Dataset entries
::::::

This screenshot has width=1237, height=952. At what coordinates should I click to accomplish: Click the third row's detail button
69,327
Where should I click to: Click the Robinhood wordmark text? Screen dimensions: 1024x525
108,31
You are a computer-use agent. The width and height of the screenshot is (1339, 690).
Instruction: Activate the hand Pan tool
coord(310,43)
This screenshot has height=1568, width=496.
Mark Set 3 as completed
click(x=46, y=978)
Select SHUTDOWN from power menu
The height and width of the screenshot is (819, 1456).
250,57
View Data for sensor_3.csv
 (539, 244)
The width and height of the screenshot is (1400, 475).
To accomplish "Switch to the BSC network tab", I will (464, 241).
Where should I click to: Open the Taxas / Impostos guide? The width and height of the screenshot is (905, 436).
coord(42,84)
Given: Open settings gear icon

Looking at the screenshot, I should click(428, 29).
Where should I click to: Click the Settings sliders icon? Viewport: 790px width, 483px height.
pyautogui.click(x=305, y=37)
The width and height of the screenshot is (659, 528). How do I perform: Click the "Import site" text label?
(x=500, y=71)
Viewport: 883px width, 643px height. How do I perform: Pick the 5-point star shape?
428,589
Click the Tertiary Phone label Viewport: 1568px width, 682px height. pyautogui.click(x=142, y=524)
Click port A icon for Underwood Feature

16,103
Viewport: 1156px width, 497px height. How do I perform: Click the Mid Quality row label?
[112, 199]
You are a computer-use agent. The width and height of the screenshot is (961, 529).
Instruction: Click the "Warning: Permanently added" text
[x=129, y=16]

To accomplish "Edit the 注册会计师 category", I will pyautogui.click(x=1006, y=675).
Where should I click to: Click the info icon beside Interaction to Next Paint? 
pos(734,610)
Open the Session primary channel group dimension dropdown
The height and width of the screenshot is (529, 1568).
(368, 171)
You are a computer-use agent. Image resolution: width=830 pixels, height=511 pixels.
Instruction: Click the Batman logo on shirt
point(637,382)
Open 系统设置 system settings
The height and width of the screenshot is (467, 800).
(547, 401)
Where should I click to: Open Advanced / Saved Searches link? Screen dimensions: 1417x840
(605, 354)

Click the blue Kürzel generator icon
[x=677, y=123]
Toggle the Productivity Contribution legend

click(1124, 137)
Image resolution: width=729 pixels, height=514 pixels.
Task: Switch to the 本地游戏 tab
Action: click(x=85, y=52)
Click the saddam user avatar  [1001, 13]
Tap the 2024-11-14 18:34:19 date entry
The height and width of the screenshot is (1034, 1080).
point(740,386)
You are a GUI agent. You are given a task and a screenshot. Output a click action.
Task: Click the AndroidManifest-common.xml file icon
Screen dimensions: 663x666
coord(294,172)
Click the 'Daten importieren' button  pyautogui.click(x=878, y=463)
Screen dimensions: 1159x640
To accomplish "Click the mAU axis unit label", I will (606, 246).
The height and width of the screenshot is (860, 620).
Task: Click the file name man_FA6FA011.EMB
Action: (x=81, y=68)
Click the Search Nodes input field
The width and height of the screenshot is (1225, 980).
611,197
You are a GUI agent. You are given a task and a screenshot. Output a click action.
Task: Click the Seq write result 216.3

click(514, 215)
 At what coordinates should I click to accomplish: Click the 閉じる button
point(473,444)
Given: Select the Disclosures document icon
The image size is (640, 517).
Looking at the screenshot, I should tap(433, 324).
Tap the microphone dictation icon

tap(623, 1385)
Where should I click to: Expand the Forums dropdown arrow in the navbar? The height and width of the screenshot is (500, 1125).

::::::

WHAT IS NEEDED: The expected answer is each line of the records above that includes the string "computer".

RESULT FOR THIS EXERCISE:
You are a computer-use agent. The width and height of the screenshot is (1339, 690).
You are a computer-use agent. The width and height of the screenshot is (961, 529).
You are a computer-use agent. Image resolution: width=830 pixels, height=511 pixels.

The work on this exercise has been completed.